[Saved data entries]
════════

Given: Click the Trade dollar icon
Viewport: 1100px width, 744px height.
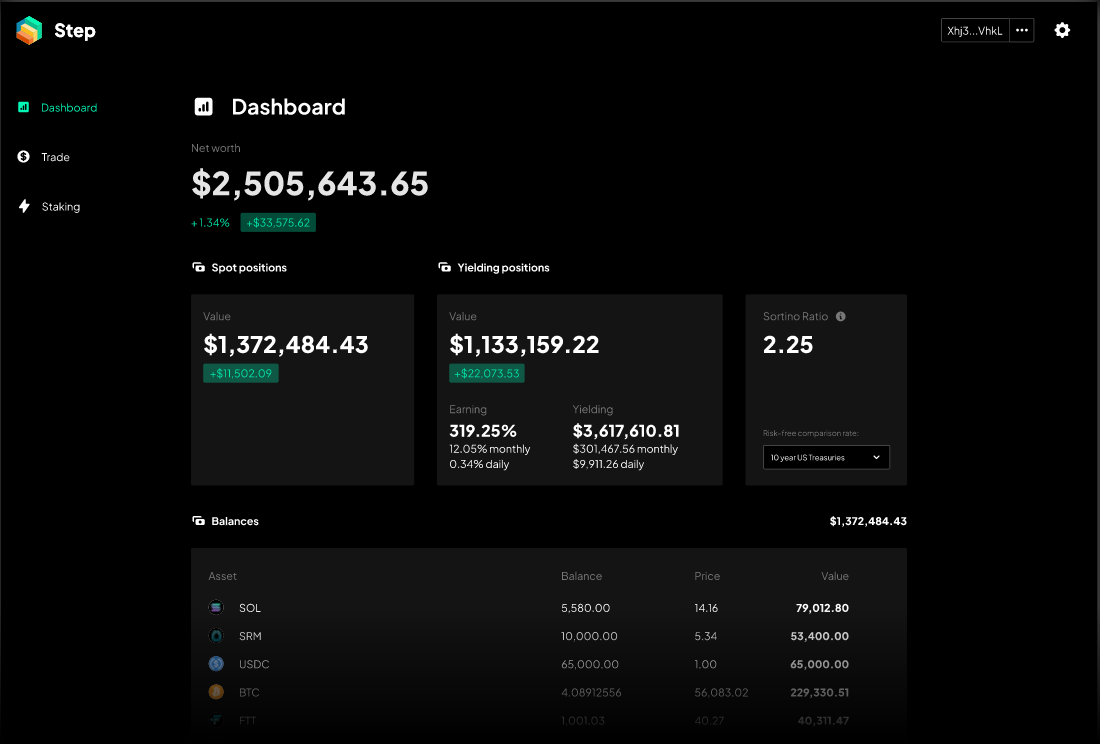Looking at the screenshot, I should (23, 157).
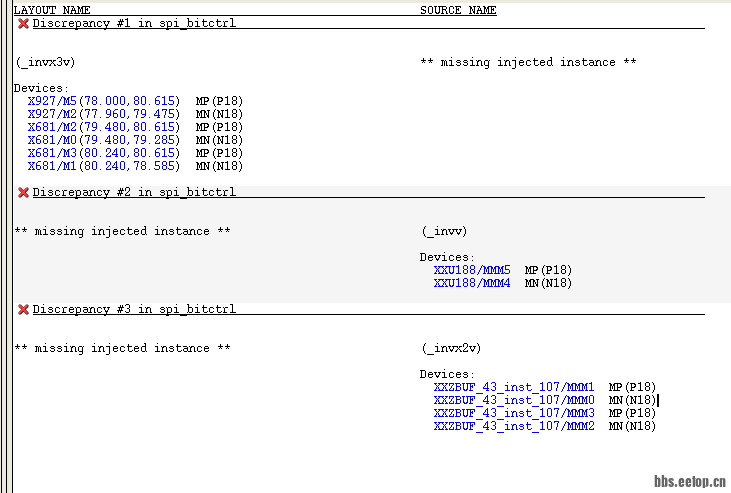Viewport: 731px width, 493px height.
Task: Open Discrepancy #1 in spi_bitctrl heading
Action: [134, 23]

════════

What is expected: Transcribe each line above exactly, pictures excluded.

Your response:
Given: Click the Trade dollar icon
Viewport: 1100px width, 744px height.
Looking at the screenshot, I should (23, 157).
Viewport: 731px width, 493px height.
Task: Open Discrepancy #1 in spi_bitctrl heading
Action: [134, 23]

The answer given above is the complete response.